## Work to complete
Among the lines of data below, reproduce only those from the one with "Given: Tap Google Lens logo on left screen" through the one with "Image resolution: width=607", exactly as they stand, both ends included.

## Provided data
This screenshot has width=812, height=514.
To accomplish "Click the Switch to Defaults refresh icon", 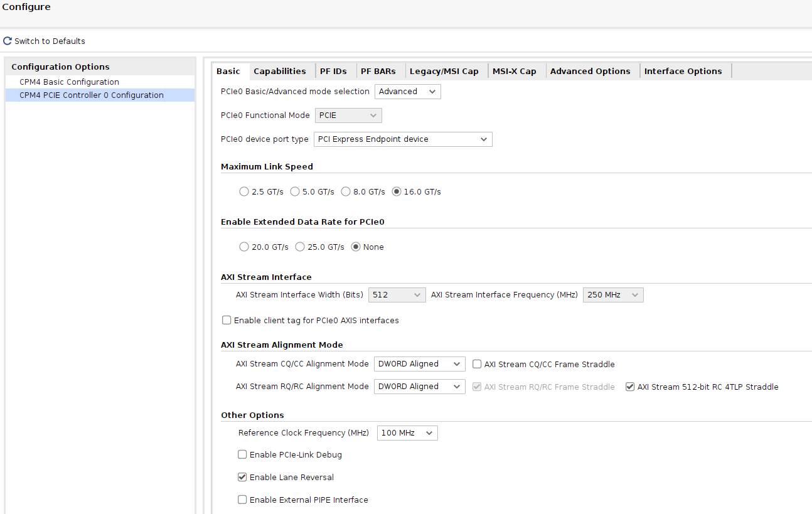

...

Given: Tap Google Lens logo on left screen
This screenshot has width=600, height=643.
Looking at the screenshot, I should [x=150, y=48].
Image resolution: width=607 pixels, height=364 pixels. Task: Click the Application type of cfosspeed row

* * *

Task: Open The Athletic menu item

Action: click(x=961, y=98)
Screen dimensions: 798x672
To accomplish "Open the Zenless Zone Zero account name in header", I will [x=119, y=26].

## Result for this exercise
Given: Tap Google Lens logo on left screen
This screenshot has width=600, height=643.
Looking at the screenshot, I should [x=150, y=48].
Image resolution: width=607 pixels, height=364 pixels. Task: Click the Application type of cfosspeed row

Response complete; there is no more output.